The Office of Science and Technology Policy (OSTP) at the White House issued a memo to the executive branch agencies telling us to make more accessible the peer reviewed publications and data from the research that we fund. NASA published a response in the form of the

In a future FAQ we will lay out upcoming requirement that peer-reviewed accepted manuscripts be publically accessible (12 months after publication). This FAQ is about the data management plan (DMP) most ROSES proposals must include on submission and what might be in that plan.

First of all, be reassured that we are not going to force you to reveal your precious proprietary data prior to publication. No personal, proprietary or ITAR data is included. The ROSES mandatory minimum is a plan for how you will make available the data that directly underlie the results and findings in your peer‐reviewed publications, like data in the charts and figures in your papers. Individual ROSES program elements require more than this. More on what is and is not included and example data management plans appear below.

1. Who needs to provide a Data Management Plan (DMP)?
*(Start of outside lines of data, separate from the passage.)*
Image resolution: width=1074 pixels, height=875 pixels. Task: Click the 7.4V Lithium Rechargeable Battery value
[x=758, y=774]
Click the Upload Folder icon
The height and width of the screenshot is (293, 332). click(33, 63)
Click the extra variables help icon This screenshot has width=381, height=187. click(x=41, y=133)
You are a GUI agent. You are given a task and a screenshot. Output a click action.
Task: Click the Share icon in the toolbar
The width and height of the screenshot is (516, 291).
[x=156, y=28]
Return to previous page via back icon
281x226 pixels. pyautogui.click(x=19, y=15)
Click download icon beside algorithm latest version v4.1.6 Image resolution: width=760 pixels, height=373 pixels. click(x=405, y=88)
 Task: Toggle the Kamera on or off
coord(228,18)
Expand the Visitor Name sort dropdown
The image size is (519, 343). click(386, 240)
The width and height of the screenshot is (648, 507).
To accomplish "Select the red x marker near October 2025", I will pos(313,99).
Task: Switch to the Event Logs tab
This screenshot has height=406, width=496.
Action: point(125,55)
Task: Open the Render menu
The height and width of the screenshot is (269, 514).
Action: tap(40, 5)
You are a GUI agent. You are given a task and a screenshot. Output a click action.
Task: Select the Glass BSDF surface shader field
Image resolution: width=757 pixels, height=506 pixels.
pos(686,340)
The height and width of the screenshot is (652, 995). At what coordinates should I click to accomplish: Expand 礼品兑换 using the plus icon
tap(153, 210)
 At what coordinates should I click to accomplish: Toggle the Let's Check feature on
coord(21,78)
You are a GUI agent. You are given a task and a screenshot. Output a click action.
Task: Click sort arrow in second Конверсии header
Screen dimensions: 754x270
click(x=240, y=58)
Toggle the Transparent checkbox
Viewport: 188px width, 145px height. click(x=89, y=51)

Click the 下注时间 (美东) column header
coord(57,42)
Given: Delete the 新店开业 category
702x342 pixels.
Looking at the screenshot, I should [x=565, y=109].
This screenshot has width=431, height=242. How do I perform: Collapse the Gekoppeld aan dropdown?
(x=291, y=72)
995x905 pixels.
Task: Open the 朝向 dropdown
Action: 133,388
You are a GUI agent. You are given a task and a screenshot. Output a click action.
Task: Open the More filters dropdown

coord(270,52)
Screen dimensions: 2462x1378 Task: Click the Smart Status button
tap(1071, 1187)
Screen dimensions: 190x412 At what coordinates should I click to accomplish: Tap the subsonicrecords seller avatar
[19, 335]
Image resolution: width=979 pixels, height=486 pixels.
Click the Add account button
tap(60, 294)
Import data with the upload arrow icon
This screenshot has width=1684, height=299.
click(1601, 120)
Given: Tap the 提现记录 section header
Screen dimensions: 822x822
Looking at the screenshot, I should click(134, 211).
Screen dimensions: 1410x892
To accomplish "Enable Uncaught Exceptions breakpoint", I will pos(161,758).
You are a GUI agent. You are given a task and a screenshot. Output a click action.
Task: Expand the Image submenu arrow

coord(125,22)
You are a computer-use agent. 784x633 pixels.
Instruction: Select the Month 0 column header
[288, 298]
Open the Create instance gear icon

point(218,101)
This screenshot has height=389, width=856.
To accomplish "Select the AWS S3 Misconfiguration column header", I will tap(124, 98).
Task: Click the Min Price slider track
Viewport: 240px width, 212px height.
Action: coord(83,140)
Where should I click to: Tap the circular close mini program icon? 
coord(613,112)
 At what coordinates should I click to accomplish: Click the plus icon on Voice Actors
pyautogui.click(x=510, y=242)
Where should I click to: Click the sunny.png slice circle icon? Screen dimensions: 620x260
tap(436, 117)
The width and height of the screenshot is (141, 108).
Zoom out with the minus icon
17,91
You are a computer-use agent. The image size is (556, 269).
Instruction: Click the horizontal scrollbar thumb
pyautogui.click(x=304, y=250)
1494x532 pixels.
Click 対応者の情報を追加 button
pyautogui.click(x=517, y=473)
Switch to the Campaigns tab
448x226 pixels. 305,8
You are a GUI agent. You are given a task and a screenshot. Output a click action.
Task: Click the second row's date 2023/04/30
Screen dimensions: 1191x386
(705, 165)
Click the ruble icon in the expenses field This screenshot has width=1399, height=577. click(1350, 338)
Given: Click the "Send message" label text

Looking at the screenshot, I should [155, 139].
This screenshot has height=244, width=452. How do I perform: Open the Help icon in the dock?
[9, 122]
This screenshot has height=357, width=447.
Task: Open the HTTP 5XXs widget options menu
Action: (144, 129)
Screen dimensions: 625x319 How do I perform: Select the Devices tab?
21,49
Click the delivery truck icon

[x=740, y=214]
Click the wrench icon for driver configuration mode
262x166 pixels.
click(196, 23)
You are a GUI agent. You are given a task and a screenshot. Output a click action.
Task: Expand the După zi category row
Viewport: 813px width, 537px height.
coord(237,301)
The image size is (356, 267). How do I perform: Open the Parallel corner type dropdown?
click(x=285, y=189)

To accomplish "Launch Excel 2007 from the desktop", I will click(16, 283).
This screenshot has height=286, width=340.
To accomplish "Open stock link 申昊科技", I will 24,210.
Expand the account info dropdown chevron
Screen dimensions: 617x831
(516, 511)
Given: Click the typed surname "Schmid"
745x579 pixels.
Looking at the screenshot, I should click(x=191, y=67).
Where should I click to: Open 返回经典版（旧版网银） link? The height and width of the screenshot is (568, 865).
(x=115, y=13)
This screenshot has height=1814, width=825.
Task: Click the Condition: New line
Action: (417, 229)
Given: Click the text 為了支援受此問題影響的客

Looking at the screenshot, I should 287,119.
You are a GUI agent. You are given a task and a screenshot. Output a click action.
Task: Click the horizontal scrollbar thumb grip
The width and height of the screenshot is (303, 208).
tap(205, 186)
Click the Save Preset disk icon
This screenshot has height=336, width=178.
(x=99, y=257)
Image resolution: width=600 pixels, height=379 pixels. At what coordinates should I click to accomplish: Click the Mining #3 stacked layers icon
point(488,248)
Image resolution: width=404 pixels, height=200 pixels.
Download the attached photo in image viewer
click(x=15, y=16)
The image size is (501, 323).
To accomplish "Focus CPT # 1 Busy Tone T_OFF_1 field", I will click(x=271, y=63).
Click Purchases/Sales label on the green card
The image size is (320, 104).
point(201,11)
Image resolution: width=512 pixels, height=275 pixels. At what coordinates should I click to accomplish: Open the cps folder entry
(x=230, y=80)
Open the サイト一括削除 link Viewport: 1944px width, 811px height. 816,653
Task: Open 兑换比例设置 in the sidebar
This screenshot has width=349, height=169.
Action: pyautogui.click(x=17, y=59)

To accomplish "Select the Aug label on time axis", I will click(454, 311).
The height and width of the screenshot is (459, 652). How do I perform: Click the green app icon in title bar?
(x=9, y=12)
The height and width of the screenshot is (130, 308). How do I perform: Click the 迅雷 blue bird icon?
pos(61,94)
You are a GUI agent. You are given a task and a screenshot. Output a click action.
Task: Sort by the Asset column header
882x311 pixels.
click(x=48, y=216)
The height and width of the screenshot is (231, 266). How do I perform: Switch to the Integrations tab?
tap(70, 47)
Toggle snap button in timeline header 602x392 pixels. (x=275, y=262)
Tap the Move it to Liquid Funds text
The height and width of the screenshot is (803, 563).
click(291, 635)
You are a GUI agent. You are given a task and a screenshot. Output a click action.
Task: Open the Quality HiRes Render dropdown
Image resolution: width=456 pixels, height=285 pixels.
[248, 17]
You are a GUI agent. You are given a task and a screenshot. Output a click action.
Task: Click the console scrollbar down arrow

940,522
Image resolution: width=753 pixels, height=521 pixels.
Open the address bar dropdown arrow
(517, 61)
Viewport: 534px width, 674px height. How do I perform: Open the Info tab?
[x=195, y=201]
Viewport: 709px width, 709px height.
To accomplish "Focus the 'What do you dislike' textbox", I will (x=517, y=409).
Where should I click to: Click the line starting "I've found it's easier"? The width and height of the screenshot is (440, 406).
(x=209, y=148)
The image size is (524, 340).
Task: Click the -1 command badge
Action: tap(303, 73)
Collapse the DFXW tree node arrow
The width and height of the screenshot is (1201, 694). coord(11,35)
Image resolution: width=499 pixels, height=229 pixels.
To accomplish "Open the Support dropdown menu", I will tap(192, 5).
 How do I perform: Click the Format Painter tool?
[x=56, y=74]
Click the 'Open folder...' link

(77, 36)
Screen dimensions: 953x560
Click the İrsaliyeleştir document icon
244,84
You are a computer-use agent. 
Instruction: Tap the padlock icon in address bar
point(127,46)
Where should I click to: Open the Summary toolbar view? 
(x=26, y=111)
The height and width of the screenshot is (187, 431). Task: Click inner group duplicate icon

Almost all proposals to ROSES must include a DMP or an explanation of why one is not needed. Only instrument development programs (e.g., ESTO calls in Appendix A such as A.48 Advanced Component Technology, C.12 PICASSO, D.8 Strategic Astrophysics Technology) are excluded entirely from the DMP requirement. Those few Program Elements that don't require a DMP will say so explicitly in the text. Unless the program element explicitly says otherwise, you must present a DMP or a statement as to why one is not needed at the time of submission. Most program elements now require that the DMP be included in the proposal PDF in a 2-page section immediately following the references and citations, see the answer to Question 6, below.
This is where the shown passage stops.